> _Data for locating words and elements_

============================================================

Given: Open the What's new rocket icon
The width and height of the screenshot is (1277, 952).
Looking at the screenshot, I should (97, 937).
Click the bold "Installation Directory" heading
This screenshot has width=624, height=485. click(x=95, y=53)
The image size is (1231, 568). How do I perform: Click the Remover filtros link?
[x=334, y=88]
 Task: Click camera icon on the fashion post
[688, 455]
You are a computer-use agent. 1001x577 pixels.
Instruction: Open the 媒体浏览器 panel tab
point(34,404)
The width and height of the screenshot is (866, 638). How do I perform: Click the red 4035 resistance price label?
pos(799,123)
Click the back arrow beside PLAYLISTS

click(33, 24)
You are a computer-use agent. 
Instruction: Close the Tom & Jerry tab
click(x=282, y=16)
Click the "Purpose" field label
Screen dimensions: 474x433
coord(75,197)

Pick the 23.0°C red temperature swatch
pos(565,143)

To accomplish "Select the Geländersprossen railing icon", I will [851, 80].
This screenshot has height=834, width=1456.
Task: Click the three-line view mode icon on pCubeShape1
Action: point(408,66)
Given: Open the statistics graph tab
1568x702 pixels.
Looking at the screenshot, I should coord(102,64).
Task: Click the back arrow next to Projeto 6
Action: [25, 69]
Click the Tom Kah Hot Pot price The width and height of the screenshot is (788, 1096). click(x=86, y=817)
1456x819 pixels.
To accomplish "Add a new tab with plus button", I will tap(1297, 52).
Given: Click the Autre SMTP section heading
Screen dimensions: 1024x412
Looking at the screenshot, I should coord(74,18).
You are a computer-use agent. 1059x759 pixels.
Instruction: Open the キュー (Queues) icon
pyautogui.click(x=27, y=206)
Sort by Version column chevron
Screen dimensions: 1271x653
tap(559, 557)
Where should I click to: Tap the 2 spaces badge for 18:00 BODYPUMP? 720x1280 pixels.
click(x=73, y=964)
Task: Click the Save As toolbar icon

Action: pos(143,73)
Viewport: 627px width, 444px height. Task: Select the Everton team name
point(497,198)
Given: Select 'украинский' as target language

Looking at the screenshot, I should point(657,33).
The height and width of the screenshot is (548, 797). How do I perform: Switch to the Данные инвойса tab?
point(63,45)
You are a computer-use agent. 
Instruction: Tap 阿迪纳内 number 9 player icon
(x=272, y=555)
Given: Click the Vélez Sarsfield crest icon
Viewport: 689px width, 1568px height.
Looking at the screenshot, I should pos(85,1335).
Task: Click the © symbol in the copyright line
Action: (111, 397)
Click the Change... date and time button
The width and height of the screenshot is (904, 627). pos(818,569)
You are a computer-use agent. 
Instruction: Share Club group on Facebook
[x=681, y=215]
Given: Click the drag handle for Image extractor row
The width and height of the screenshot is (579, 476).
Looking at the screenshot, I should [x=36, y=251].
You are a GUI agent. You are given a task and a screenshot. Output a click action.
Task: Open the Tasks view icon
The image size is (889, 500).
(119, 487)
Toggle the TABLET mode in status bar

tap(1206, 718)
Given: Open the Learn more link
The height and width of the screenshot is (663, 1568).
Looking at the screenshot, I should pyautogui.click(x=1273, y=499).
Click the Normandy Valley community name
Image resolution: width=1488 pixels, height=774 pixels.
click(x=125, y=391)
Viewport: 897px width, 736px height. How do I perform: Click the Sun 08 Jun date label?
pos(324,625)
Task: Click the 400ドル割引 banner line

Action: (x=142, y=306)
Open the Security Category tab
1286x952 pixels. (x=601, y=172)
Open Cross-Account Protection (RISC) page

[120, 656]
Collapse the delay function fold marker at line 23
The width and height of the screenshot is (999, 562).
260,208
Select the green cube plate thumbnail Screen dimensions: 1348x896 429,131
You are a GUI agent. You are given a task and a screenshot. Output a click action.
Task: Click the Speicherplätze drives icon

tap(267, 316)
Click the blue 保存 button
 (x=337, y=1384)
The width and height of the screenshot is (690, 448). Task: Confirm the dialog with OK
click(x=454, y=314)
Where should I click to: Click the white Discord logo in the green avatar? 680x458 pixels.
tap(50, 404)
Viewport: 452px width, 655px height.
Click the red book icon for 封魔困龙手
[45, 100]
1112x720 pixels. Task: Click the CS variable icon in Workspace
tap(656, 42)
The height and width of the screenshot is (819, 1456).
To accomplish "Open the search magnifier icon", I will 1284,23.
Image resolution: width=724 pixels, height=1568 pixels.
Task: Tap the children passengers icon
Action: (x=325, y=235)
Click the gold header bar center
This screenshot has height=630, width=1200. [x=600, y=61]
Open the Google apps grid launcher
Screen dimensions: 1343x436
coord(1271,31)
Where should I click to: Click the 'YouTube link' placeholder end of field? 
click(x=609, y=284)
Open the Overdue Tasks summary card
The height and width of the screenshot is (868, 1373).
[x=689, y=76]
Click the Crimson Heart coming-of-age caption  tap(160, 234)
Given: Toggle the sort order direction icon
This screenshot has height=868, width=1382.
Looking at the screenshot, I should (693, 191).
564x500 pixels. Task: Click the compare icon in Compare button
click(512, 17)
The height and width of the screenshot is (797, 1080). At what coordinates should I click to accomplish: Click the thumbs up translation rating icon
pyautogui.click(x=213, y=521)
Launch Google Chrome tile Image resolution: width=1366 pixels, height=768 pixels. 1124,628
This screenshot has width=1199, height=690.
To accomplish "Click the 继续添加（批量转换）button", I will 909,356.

============================================================

Return each line of the data above unchanged and in the same order.

> _Output below_
Given: Open the What's new rocket icon
The width and height of the screenshot is (1277, 952).
Looking at the screenshot, I should (97, 937).
Click the bold "Installation Directory" heading
This screenshot has width=624, height=485. click(x=95, y=53)
The image size is (1231, 568). How do I perform: Click the Remover filtros link?
[x=334, y=88]
 Task: Click camera icon on the fashion post
[688, 455]
You are a computer-use agent. 1001x577 pixels.
Instruction: Open the 媒体浏览器 panel tab
point(34,404)
The width and height of the screenshot is (866, 638). How do I perform: Click the red 4035 resistance price label?
pos(799,123)
Click the back arrow beside PLAYLISTS

click(33, 24)
You are a computer-use agent. 
Instruction: Close the Tom & Jerry tab
click(x=282, y=16)
Click the "Purpose" field label
Screen dimensions: 474x433
coord(75,197)

Pick the 23.0°C red temperature swatch
pos(565,143)

To accomplish "Select the Geländersprossen railing icon", I will [851, 80].
This screenshot has height=834, width=1456.
Task: Click the three-line view mode icon on pCubeShape1
Action: point(408,66)
Given: Open the statistics graph tab
1568x702 pixels.
Looking at the screenshot, I should coord(102,64).
Task: Click the back arrow next to Projeto 6
Action: [25, 69]
Click the Tom Kah Hot Pot price The width and height of the screenshot is (788, 1096). click(x=86, y=817)
1456x819 pixels.
To accomplish "Add a new tab with plus button", I will tap(1297, 52).
Given: Click the Autre SMTP section heading
Screen dimensions: 1024x412
Looking at the screenshot, I should coord(74,18).
You are a computer-use agent. 1059x759 pixels.
Instruction: Open the キュー (Queues) icon
pyautogui.click(x=27, y=206)
Sort by Version column chevron
Screen dimensions: 1271x653
tap(559, 557)
Where should I click to: Tap the 2 spaces badge for 18:00 BODYPUMP? 720x1280 pixels.
click(x=73, y=964)
Task: Click the Save As toolbar icon

Action: pos(143,73)
Viewport: 627px width, 444px height. Task: Select the Everton team name
point(497,198)
Given: Select 'украинский' as target language

Looking at the screenshot, I should point(657,33).
The height and width of the screenshot is (548, 797). How do I perform: Switch to the Данные инвойса tab?
point(63,45)
You are a computer-use agent. 
Instruction: Tap 阿迪纳内 number 9 player icon
(x=272, y=555)
Given: Click the Vélez Sarsfield crest icon
Viewport: 689px width, 1568px height.
Looking at the screenshot, I should pos(85,1335).
Task: Click the © symbol in the copyright line
Action: (111, 397)
Click the Change... date and time button
The width and height of the screenshot is (904, 627). pos(818,569)
You are a computer-use agent. 
Instruction: Share Club group on Facebook
[x=681, y=215]
Given: Click the drag handle for Image extractor row
The width and height of the screenshot is (579, 476).
Looking at the screenshot, I should [x=36, y=251].
You are a GUI agent. You are given a task and a screenshot. Output a click action.
Task: Open the Tasks view icon
The image size is (889, 500).
(119, 487)
Toggle the TABLET mode in status bar

tap(1206, 718)
Given: Open the Learn more link
The height and width of the screenshot is (663, 1568).
Looking at the screenshot, I should pyautogui.click(x=1273, y=499).
Click the Normandy Valley community name
Image resolution: width=1488 pixels, height=774 pixels.
click(x=125, y=391)
Viewport: 897px width, 736px height. How do I perform: Click the Sun 08 Jun date label?
pos(324,625)
Task: Click the 400ドル割引 banner line

Action: (x=142, y=306)
Open the Security Category tab
1286x952 pixels. (x=601, y=172)
Open Cross-Account Protection (RISC) page

[120, 656]
Collapse the delay function fold marker at line 23
The width and height of the screenshot is (999, 562).
260,208
Select the green cube plate thumbnail Screen dimensions: 1348x896 429,131
You are a GUI agent. You are given a task and a screenshot. Output a click action.
Task: Click the Speicherplätze drives icon

tap(267, 316)
Click the blue 保存 button
 (x=337, y=1384)
The width and height of the screenshot is (690, 448). Task: Confirm the dialog with OK
click(x=454, y=314)
Where should I click to: Click the white Discord logo in the green avatar? 680x458 pixels.
tap(50, 404)
Viewport: 452px width, 655px height.
Click the red book icon for 封魔困龙手
[45, 100]
1112x720 pixels. Task: Click the CS variable icon in Workspace
tap(656, 42)
The height and width of the screenshot is (819, 1456).
To accomplish "Open the search magnifier icon", I will 1284,23.
Image resolution: width=724 pixels, height=1568 pixels.
Task: Tap the children passengers icon
Action: (x=325, y=235)
Click the gold header bar center
This screenshot has height=630, width=1200. [x=600, y=61]
Open the Google apps grid launcher
Screen dimensions: 1343x436
coord(1271,31)
Where should I click to: Click the 'YouTube link' placeholder end of field? 
click(x=609, y=284)
Open the Overdue Tasks summary card
The height and width of the screenshot is (868, 1373).
[x=689, y=76]
Click the Crimson Heart coming-of-age caption  tap(160, 234)
Given: Toggle the sort order direction icon
This screenshot has height=868, width=1382.
Looking at the screenshot, I should (693, 191).
564x500 pixels. Task: Click the compare icon in Compare button
click(512, 17)
The height and width of the screenshot is (797, 1080). At what coordinates should I click to accomplish: Click the thumbs up translation rating icon
pyautogui.click(x=213, y=521)
Launch Google Chrome tile Image resolution: width=1366 pixels, height=768 pixels. 1124,628
This screenshot has width=1199, height=690.
To accomplish "Click the 继续添加（批量转换）button", I will 909,356.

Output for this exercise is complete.